Transcreva do texto sobre os fundos europeus para Portugal a parte que começa nas palavras "Bloqueio desbloqueado" e termina depois de "janeiro de 2021.".

Trecho:
* * * * * * * * *

Já em relação ao futuro, o analista lembra que tudo depende da evolução da pandemia. «Se a situação atual da pandemia se prolongar para depois de 2021, podemos entrar em situação de bancarrota generalizada», diz ao SOL.
E Portugal?
O responsável lembra que Portugal beneficia de condições de financiamento mais favoráveis. «O país consegue financiar-se nos mercados a taxa negativa em praticamente todos os prazos. Até que ponto isso é bom? Eu diria que é péssimo. Portugal já tem índices de endividamento bem altos e só conseguirá atenuar esse valor com crescimento económico. Ter uma economia com as características atuais, com industrialização baixa e enfoque no turismo, não me parece o melhor caminho. A solução passaria pela atração de capital estrangeiro para investimentos industriais e produtivos, e não para hotéis de cinco estrelas nas avenidas das grandes cidades», salienta.
Quanto à aplicação da verba que Portugal vai receber, Pedro Amorim refere que vai principalmente para obras públicas – uma estratégia que é questionada pelo analista. «Será que conseguiremos, num momento de fraca produtividade, continuar a investir em estradas e pontes? A estratégia está definida e a história fará o seu julgamento. O que temos visto é um índice bolsista cada vez mais fraco, menos flexível e com cada vez menos participantes. A única aposta no mercado de capitais foi na emissão de dívida, em que somos campeões europeus».
Em relação à forma como a verba irá ser monitorizada, diz apenas que não tem «informação suficiente para tirar conclusões».
Já Henrique Tomé garante que todos os Estados-membros acabam por ser beneficiados com estas medidas, mas deixa um recado. «Não deverão ficar pendentes das medidas vindas de Bruxelas. Cada Estado-membro, incluindo Portugal, deverá utilizar os recursos que tem da melhor maneira para continuar a estimular a atividade económica nacional». Recorda que «parte da verba poderá ser utilizada no programa de Costa Silva». E vai mais longe: «Cabe a cada Governo alocar da melhor maneira os fundos vindos da UE para uma melhor recuperação económica e social no país».
Bloqueio desbloqueado
Este acordo esteve num impasse devido ao bloqueio da Hungria e da Polónia, que até esta semana receberam pressão por parte da Alemanha. Budapeste e Varsóvia mantinham o veto, pois rejeitavam o mecanismo que condiciona o acesso aos fundos comunitários ao respeito pelo Estado de direito (que pressupõe unanimidade).
Caso não existisse desbloqueio, ficaria em causa todo o apoio financeiro atribuído por Bruxelas aos 27 Estados-membros a partir de janeiro de 2021.

* * * * * * * * *

Dados:
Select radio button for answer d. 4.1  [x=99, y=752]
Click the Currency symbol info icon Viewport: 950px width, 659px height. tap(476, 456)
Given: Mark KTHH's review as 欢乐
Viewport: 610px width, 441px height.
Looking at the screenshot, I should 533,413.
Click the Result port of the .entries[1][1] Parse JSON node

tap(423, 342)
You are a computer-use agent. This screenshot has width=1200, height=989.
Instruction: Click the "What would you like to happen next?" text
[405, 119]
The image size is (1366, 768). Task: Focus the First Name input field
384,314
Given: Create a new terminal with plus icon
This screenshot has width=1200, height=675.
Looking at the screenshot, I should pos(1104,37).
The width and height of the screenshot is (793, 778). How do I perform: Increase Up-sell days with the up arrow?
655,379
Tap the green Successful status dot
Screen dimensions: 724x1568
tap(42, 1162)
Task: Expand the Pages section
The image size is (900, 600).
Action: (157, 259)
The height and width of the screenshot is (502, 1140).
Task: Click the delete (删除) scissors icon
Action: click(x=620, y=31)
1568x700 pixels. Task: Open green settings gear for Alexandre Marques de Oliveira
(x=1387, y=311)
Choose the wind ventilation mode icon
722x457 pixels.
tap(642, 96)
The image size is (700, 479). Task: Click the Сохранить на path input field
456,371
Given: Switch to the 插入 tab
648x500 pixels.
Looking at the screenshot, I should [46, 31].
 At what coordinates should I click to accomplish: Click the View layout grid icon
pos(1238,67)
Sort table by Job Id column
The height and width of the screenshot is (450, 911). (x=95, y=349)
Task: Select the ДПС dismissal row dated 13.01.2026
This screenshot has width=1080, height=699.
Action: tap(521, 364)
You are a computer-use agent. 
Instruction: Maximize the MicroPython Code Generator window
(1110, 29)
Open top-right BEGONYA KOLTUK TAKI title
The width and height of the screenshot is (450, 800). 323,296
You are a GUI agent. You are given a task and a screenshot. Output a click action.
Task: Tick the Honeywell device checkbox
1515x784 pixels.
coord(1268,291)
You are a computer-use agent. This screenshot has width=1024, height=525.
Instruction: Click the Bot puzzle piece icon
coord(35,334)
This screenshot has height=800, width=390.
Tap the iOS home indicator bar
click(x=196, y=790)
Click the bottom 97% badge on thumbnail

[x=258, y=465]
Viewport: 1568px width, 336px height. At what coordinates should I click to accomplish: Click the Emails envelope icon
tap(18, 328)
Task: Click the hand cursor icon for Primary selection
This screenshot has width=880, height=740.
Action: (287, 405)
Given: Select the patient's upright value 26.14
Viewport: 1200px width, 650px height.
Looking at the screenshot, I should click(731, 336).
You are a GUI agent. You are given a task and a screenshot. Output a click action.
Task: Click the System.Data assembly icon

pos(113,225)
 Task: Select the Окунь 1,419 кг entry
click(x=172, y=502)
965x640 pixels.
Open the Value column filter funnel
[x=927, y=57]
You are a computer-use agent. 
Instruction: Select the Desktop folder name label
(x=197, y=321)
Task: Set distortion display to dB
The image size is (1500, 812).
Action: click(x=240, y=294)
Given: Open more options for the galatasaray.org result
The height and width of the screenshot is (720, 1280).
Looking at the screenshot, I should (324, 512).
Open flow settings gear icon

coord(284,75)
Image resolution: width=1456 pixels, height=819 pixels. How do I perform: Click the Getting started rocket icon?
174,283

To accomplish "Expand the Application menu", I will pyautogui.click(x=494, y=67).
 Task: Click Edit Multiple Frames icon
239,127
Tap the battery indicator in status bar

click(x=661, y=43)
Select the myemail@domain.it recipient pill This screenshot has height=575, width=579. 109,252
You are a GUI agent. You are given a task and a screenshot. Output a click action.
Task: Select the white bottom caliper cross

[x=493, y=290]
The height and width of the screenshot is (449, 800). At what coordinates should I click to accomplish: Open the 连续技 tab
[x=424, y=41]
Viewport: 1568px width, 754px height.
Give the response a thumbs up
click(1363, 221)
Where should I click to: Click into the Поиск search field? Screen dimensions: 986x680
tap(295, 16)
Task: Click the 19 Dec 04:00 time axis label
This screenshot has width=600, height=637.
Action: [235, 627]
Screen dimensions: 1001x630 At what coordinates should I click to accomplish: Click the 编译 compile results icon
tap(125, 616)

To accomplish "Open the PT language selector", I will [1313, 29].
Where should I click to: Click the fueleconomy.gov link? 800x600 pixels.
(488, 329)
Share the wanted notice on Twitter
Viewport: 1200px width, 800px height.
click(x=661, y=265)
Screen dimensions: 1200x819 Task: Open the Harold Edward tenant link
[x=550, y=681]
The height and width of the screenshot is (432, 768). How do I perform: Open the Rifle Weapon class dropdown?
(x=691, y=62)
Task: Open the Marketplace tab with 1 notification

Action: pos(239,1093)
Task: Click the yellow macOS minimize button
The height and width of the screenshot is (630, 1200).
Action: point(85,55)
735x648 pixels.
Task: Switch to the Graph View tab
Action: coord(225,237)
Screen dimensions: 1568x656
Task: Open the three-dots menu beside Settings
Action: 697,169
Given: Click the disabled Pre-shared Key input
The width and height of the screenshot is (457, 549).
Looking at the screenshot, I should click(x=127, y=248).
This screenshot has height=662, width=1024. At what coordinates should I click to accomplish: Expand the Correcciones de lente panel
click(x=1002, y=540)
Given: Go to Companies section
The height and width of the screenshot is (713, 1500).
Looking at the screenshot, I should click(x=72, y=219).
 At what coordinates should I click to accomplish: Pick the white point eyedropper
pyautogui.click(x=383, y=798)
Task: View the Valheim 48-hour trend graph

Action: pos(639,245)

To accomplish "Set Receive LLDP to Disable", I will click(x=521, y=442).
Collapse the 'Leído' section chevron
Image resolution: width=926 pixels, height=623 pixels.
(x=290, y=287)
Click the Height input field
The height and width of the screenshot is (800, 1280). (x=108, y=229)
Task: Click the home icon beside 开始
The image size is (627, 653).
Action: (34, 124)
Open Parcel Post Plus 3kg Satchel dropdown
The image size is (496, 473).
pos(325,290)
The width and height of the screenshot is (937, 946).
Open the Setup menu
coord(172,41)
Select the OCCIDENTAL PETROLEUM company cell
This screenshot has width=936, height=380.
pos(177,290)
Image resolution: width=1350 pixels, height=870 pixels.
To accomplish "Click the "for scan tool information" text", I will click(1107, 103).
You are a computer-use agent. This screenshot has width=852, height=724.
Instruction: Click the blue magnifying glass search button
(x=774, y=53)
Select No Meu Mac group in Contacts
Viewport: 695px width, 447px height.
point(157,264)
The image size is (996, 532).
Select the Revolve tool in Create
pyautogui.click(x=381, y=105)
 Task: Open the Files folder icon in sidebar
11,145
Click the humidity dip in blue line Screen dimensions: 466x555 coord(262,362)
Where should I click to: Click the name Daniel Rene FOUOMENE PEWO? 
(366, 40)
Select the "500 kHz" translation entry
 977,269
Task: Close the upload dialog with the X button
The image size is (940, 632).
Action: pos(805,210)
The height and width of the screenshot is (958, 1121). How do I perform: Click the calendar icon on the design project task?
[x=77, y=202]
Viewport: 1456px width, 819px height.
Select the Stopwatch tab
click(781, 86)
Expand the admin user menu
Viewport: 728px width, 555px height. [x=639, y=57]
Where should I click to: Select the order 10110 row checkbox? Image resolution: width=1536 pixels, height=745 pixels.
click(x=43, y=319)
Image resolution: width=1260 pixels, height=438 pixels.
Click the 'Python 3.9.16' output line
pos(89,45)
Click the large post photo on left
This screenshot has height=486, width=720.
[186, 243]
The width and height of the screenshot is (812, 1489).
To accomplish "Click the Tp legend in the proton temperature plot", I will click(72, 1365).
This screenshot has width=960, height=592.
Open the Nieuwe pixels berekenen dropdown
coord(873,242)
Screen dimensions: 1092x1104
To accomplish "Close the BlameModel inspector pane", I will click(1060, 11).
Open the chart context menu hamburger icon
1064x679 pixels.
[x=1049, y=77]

* * * * * * * * *

Resultado:
Bloqueio desbloqueado
Este acordo esteve num impasse devido ao bloqueio da Hungria e da Polónia, que até esta semana receberam pressão por parte da Alemanha. Budapeste e Varsóvia mantinham o veto, pois rejeitavam o mecanismo que condiciona o acesso aos fundos comunitários ao respeito pelo Estado de direito (que pressupõe unanimidade).
Caso não existisse desbloqueio, ficaria em causa todo o apoio financeiro atribuído por Bruxelas aos 27 Estados-membros a partir de janeiro de 2021.